Putin: So do we. Oh, and speaking of international law… Guantanamo bay?

Obama: That’s all different! We’re talking about Ukraine now!

And indeed, fictional Obama is right. It is about Ukraine and Russia is doing the wrong thing. But what astonishes me is that it took so long for people to realise this. Apparently, us people in the West are so incapable of introspection that we don’t even realise our own mistakes until our enemy makes the same one. And even then we’re still too ignorant to see the similarities. Time will tell, but despite these very recent progressions in Western thinking, I have little doubt that the same people who are now accusing Russia of engaging into a war for selfish reasons are the very same people who will shout the loudest once it is believed that the West should engage in a similar war somewhere else.

Of course, people will argue that this is different, that Syria, Egypt or Iraq cannot be compared to Ukraine. That what Russia is doing is much worse. But we only believe that because it’s what we want to believe.

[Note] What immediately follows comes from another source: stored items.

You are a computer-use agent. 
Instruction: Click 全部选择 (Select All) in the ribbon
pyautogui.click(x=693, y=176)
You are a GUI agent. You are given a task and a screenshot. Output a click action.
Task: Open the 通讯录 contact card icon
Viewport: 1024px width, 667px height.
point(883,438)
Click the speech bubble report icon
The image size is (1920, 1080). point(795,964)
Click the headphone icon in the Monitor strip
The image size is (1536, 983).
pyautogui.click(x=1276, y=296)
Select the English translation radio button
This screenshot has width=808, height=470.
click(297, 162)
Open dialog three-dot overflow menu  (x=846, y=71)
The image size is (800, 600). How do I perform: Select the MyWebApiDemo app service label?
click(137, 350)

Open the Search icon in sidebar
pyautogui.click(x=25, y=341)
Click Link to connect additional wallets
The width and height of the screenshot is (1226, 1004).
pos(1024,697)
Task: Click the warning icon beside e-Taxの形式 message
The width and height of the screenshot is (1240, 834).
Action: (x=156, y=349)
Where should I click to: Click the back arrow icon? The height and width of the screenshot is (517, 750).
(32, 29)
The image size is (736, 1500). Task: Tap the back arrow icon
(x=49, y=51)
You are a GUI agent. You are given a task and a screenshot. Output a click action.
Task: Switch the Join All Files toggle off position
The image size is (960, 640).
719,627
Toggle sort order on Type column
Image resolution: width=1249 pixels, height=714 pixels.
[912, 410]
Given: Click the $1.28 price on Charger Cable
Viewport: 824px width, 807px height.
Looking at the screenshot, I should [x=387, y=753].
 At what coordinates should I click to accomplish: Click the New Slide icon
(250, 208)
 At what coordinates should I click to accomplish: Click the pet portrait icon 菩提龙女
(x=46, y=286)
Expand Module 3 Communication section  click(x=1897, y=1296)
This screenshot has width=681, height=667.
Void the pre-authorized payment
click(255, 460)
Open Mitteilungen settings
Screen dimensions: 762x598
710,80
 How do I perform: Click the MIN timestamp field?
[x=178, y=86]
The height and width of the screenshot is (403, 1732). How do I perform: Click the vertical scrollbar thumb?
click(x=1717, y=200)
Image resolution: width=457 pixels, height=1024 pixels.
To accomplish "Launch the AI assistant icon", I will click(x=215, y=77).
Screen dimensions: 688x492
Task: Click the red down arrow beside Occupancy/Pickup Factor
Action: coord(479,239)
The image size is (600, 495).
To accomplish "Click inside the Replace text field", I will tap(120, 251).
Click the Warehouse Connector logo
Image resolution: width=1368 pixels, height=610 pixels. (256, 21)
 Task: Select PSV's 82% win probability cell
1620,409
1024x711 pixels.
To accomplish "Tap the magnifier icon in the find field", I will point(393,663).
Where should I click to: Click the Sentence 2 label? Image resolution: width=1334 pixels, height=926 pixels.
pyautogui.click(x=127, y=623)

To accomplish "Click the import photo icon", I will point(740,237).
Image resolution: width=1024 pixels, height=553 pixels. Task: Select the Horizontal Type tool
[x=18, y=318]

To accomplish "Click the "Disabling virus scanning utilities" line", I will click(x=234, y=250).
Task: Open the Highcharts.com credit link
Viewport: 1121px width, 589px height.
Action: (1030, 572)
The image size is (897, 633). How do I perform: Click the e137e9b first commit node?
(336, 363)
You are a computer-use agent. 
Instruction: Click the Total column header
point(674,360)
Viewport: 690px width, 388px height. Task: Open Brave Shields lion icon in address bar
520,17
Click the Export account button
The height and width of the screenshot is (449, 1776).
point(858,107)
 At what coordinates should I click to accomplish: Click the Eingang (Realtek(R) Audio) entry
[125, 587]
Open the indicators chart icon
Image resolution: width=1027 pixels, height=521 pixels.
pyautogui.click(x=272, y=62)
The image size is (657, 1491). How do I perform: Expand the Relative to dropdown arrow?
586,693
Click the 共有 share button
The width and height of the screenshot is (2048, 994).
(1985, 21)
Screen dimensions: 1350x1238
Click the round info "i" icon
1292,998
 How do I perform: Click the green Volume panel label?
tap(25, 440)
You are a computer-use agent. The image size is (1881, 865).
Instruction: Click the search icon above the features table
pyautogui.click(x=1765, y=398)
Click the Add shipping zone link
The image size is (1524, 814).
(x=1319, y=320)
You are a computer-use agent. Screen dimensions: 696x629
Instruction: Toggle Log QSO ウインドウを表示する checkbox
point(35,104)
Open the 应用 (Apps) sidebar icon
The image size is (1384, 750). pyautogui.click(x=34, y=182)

The truth is that Ukraine is a country divided into two factions, and these two factions have clashed, just like they did in all those other countries tormented by civil wars. It’s a gross oversimplification of the conflict, but it’s all that matters. All other facts about the conflict are concerned with who is right and who is wrong, but as always in these conflicts, there is no good and bad, light and dark, just and unjust. Those things belong to fiction. Good and bad are almost always subjective.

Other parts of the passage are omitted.